• [Exercise]
Find the string "Academia" in the listing and report every line that has it.

[Start of section]

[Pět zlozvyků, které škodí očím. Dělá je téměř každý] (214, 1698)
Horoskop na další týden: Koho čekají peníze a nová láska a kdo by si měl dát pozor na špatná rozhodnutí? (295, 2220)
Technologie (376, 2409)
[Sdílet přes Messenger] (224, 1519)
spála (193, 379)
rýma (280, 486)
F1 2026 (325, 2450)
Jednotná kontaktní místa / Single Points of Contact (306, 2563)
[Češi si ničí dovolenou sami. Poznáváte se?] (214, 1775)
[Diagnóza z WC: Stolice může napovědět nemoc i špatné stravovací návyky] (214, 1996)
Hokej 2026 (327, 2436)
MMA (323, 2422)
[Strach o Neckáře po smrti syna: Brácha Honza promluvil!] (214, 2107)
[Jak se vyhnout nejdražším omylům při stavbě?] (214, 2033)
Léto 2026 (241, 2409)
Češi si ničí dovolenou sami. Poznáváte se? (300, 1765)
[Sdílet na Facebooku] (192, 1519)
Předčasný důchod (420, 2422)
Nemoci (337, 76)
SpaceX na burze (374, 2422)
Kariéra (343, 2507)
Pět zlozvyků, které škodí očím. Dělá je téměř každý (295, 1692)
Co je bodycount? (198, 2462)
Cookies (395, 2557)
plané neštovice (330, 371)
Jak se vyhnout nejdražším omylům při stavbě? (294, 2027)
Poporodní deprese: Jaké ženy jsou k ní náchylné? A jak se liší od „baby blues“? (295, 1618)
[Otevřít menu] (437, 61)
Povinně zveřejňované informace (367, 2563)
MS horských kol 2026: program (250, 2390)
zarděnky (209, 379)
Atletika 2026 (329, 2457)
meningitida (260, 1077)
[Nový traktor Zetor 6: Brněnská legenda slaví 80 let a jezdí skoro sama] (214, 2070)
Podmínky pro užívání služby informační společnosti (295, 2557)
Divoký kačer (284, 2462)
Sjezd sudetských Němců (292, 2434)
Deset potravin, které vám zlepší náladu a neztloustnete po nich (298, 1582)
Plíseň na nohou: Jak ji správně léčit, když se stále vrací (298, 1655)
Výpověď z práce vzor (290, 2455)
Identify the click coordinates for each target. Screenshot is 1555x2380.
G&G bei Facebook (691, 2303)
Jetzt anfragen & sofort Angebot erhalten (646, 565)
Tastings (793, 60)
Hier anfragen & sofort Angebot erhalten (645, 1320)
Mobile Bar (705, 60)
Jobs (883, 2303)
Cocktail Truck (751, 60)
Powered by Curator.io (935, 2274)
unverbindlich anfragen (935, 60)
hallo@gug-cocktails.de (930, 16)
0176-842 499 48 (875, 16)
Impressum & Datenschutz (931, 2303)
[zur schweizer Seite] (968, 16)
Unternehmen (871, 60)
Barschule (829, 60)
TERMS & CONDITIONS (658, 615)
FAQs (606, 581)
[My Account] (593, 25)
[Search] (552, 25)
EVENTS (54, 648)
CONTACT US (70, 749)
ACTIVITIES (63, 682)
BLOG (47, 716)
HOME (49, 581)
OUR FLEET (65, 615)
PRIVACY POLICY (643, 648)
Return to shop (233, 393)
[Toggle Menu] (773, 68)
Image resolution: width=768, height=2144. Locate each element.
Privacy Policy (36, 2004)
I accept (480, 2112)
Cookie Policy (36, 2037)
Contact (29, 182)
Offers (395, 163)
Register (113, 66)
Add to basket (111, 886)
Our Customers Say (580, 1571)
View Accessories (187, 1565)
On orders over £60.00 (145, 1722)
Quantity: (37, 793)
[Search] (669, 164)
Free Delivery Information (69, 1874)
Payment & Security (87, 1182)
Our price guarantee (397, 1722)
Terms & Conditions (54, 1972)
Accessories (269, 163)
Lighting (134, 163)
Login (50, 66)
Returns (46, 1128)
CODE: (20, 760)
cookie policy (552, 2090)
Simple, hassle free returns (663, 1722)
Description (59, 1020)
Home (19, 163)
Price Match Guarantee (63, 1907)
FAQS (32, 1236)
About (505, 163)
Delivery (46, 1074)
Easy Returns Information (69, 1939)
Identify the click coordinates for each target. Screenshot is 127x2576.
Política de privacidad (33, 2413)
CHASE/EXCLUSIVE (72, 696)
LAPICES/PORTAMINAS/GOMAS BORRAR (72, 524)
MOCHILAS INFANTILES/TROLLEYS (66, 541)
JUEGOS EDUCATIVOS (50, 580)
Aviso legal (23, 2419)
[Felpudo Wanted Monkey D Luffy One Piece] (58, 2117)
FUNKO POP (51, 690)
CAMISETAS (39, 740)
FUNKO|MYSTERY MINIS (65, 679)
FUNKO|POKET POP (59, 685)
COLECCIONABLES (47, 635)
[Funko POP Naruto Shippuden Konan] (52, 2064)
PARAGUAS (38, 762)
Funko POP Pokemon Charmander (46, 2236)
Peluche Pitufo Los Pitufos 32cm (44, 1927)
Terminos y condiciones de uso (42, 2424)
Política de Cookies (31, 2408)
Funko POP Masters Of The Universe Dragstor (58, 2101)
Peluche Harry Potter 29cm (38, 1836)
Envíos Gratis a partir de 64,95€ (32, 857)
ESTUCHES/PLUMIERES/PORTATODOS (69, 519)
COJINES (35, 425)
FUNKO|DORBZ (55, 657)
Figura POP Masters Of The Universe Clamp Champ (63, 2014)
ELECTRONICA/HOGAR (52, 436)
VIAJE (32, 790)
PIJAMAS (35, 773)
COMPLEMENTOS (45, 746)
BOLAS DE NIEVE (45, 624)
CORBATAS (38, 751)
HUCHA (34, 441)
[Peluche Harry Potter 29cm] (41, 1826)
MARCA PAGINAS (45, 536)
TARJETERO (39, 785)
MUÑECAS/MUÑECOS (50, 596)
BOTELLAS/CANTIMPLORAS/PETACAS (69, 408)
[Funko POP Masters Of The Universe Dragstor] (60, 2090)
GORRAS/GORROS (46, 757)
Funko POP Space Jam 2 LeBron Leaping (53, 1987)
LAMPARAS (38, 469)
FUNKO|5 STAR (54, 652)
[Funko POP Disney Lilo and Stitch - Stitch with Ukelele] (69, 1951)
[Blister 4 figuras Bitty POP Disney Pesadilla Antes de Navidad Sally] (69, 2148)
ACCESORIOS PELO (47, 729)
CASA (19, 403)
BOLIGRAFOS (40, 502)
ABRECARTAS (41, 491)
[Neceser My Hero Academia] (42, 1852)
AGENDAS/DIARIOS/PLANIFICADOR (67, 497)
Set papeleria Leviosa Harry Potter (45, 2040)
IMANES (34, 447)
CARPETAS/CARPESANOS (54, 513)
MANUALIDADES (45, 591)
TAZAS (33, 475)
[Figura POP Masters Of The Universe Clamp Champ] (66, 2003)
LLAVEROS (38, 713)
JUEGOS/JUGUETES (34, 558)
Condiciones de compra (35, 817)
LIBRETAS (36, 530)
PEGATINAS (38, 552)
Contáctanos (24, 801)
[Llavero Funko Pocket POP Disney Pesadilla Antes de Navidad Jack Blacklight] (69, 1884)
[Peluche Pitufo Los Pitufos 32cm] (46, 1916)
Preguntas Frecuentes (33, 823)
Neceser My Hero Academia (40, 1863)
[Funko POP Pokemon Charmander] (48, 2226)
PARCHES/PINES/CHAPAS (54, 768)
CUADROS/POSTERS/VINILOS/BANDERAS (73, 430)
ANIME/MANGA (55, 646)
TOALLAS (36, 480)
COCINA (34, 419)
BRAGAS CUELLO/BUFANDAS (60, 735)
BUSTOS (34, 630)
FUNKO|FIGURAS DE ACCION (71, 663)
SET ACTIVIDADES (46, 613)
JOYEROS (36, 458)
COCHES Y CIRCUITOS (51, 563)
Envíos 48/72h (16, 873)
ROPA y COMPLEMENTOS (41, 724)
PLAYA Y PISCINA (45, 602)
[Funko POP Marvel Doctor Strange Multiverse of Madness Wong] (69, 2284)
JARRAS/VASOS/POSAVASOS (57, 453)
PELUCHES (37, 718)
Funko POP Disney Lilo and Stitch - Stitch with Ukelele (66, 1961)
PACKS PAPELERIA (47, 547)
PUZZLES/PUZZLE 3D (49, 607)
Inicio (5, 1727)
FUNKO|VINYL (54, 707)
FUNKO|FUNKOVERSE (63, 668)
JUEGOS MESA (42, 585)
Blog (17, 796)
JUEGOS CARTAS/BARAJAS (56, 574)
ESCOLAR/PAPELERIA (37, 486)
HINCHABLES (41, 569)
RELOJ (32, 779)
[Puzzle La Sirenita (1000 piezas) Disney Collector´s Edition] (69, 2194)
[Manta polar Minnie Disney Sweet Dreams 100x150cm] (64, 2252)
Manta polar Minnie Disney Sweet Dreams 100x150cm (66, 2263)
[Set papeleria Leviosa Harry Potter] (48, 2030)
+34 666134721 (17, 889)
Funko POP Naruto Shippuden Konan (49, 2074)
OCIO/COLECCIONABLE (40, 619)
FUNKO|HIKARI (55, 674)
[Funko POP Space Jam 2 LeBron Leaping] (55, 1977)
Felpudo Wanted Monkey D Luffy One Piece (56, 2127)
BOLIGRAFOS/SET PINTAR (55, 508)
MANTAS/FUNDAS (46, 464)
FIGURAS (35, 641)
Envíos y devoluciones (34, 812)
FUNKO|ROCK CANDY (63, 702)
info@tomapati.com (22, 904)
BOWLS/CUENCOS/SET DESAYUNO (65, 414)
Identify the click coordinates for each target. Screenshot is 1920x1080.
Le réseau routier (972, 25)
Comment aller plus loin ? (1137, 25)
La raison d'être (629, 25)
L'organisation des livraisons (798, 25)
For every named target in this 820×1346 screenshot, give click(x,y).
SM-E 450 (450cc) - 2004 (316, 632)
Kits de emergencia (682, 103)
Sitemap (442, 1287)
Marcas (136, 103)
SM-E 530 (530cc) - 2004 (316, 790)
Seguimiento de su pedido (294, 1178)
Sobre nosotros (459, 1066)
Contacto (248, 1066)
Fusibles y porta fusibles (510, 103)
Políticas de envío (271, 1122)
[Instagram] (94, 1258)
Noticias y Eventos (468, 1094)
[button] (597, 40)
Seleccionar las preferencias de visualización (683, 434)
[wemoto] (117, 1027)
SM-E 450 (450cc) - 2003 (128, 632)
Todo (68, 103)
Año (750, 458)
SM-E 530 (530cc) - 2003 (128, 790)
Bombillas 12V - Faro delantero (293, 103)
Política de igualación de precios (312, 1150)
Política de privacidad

[End of section]

• [Response to the task]
[Neceser My Hero Academia] (42, 1852)
Neceser My Hero Academia (40, 1863)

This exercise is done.